Text segment:
This book is not your usual novel, it is a life lesson for all of us beyond misconceptions, beyond politics and your personal comfort, and simply see human beings.

Brace yourselves, this will get a little political.

Because it is easy to see refugees as a news story, a political debate, a new problem your country has to deal with rather than focusing on your needs.

Do you see what happened there? No? Maybe because we are too used to it… You read right past “refugees”, a noun, plural, describing people, individual people.

When we say British, we like to be specific: Northern Ireland? Scotland? Do we mean English? Where in England, surely we aren’t all the same? Yet when it comes to refugees, we use one term for all, ignoring where they are from, how they have become refugees, the background of their lives, and how many there are.

Even worse, and I am saying this after hearing people around me discuss it at length before the Brexit vote, they are being confused with immigrants.

The people who are seen as a problem, have fled war. They are not here because they want a different life, in fact, you will see from this book it pained them to leave. They had to leave their home, their country, and everything they knew behind. Just to end up squeezed into a run down room somewhere in Europe, where they may not even speak the language. Why? Because their home is a war zone.

What is it about?

Doaa al-Zamel is a Syrian refugee with an incomparable story. Just like the small boy washed up on the beach, her story will stay with you forever.

Her happy life in a large family in Syria, where little Doaa helps her father at his barber shop and dreams of being educated, ends when the civil war starts.

A girl who had the same dreams as any little girl you may know, suddenly sees people being shot, her family locked into their house, tanks driving down the street, her school destroyed.

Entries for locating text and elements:
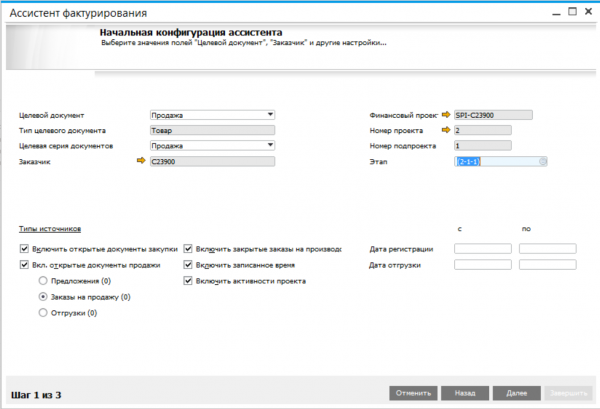Select the 'Отгрузки (0)' radio button
Viewport: 600px width, 409px height.
tap(42, 313)
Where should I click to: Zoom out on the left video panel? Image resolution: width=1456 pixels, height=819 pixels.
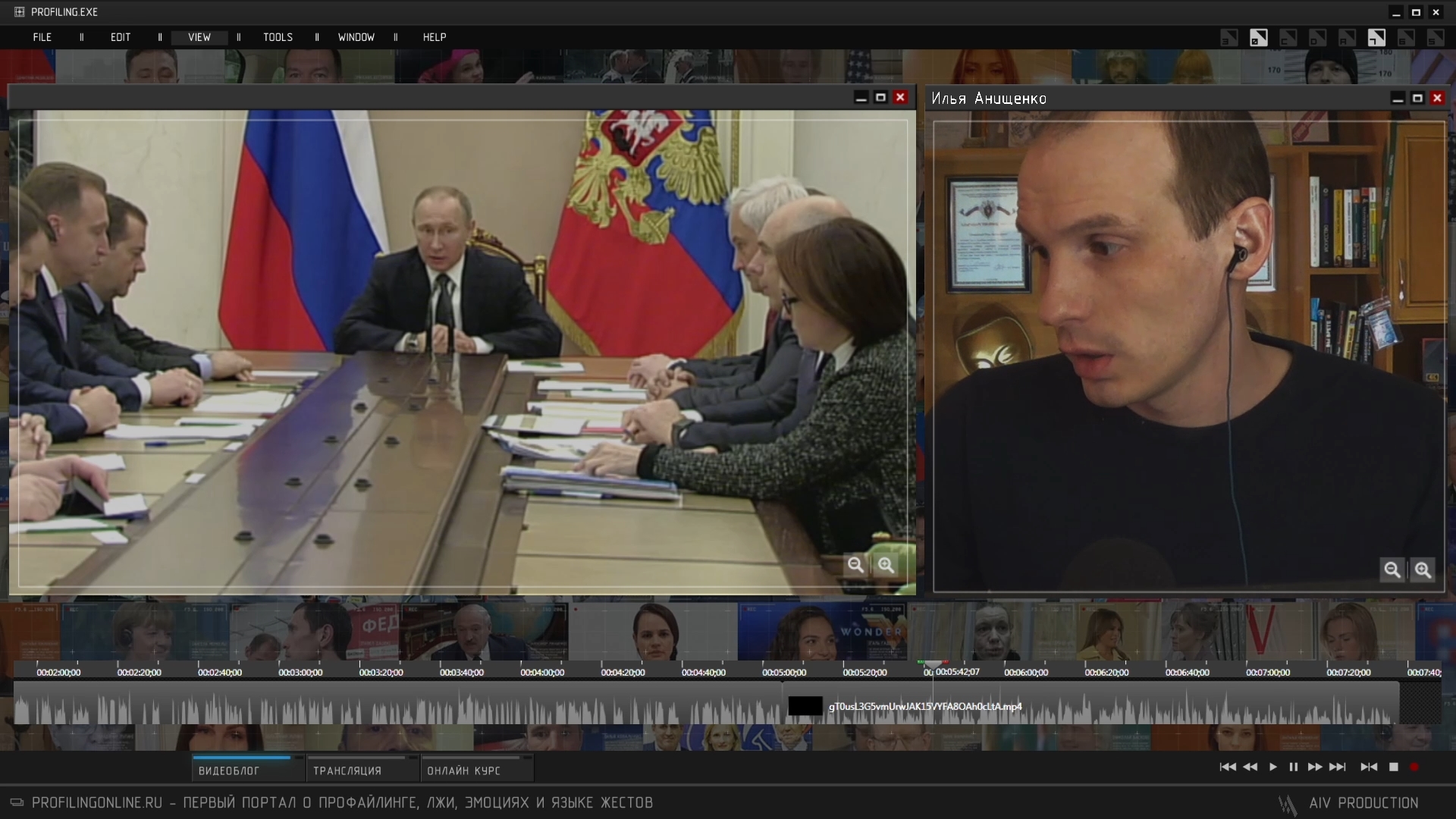point(855,565)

What this task involves: From the book review, extract the passage between "The people who" and "is it about?", inclusive.

The completed task:
The people who are seen as a problem, have fled war. They are not here because they want a different life, in fact, you will see from this book it pained them to leave. They had to leave their home, their country, and everything they knew behind. Just to end up squeezed into a run down room somewhere in Europe, where they may not even speak the language. Why? Because their home is a war zone.

What is it about?